Instructions for the task: Using the records below, report how many lines hold "link", with no extra text.

Extracted material below:

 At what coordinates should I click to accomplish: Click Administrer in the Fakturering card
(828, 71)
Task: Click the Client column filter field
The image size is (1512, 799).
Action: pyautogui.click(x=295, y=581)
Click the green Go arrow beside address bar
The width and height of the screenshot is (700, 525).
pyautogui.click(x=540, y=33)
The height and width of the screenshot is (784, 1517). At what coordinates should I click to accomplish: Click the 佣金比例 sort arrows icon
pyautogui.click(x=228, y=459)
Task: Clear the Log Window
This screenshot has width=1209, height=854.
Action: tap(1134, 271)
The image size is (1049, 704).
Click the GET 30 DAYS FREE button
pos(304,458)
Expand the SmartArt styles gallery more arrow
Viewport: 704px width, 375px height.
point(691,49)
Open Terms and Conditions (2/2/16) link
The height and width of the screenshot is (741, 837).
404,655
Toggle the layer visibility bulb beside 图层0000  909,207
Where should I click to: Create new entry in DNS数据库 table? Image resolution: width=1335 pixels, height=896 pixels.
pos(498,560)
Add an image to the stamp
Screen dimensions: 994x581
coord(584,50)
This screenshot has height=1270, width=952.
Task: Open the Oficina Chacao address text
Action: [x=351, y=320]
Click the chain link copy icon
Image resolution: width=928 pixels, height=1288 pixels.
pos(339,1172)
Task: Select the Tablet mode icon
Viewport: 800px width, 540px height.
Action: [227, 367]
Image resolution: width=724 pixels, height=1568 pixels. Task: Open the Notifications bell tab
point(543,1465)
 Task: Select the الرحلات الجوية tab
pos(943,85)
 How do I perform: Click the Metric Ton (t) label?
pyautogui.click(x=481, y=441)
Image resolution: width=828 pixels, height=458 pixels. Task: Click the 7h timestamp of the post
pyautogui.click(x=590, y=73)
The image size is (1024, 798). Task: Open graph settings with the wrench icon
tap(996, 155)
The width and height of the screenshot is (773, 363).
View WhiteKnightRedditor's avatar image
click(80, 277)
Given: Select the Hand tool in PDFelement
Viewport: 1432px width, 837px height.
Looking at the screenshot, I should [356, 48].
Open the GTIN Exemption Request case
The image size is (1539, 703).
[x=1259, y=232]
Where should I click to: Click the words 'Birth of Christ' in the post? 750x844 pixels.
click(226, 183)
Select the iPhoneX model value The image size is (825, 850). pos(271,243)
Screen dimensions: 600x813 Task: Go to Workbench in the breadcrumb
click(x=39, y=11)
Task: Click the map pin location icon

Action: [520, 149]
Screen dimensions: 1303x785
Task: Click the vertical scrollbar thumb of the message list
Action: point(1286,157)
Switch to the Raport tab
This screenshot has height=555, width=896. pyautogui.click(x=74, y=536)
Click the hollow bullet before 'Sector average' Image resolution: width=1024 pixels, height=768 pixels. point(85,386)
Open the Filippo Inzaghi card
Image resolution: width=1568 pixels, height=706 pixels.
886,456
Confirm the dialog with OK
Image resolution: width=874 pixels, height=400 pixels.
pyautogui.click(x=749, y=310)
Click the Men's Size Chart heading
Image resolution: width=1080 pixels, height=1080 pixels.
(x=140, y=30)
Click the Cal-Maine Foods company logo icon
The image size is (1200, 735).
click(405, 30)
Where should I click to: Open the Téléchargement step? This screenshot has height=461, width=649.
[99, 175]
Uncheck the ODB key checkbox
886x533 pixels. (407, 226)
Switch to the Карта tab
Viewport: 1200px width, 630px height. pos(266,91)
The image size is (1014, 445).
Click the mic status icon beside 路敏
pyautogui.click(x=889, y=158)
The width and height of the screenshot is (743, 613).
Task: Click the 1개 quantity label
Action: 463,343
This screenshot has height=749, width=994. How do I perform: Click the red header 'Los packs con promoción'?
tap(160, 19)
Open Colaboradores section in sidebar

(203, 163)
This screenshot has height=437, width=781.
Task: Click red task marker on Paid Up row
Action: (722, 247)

End of Extracted material.

Response area: 2